It terms of slow-burning cinema, few burn as surely as the films of Jia Zhang-ke. 24 City is his most challenging to date, and one of his greatest achievements. The ideas implicit in Dogtooth concerning power and submission appear in 24 City with sobering immediacy. The scope of the film is vast, and the measured pace demands full concentration. Part documentary, part fiction, Jia’s genius is in finding an ideal form to serve the film’s thematic complexities. He initially set out to make a film about the dismantling of a military equipment factory known as Chengfa. A real-estate company purchased the site with the intention of building a massive apartment block, and in late 2007 the go-ahead to dismantle was approved. Hundreds of workers lost their jobs, motivating Jia to film the event in order to "use cinema to keep their story from disappearing" as he put it. Their story is typical of 'the long march' towards contemporary Chinese urbanisation, a story that aligns with Jia’s conceptual concerns, and which may have sparked the idea to combine his practise of alternating between documentary and fiction into a single vision.

Jia says that he makes documentaries to discover, and fiction to express.
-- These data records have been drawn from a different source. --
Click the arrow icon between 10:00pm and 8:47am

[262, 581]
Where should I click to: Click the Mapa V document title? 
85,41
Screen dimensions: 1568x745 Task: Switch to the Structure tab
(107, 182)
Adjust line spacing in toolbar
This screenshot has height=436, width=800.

In 24 City, he does both, signalling a formal and aesthetic development for a filmmaker renowned for his artistic rigor and intelligence. The episodic structure of the film comprises nine segments: five interviews with real people and four fictional monologues that cover Chengfa’s early years to the present day. This structure functions as a formal representation of the shift from collectivism to individualism. The film depicts both physical and cultural transformations, making clear that Chengfa is an allegory for an abandoned ethos, just as the 24 City housing complex speaks to the rise very different one.

24 City is about the dismantling of communality. The sacrifices of previous generations are being broken into chunks and sold to contractors. Watching the film I was reminded of Edward Yang’s comment that wealth was never intended for the people, and that conformism and sacrifice were stressed for the sake of social harmony and security. Nothing has changed, except that there is less harmony and security … unless you can afford it.

The first five interviews are the most penetrative and resonant, probably because they are real people. The last four are actors, which marks a shift to a more analytical mode. Chengfa was like a large family, and everyone played their part. In return, social services such as health and education were provided for workers families. 24 City illustrates the contrast between the submissive attitude of workers then, and the entrepreneurial attitude of today – a complete reversal of the shared responsibility that defined the collectivism of the past. While there is no overt reference to it, the pervasive whiff of Western economic expansion is everywhere. In Jia’s press release, he says that history is a blend of ‘facts and imagination’, carefully avoiding the word ‘fiction’ with its overtone of fabrication. Remembering the past – respecting it, learning from it, cherishing it, living with it – is central to Jia’s cinema, through which he seeks to ensure that China (and the rest of the world) doesn’t forget.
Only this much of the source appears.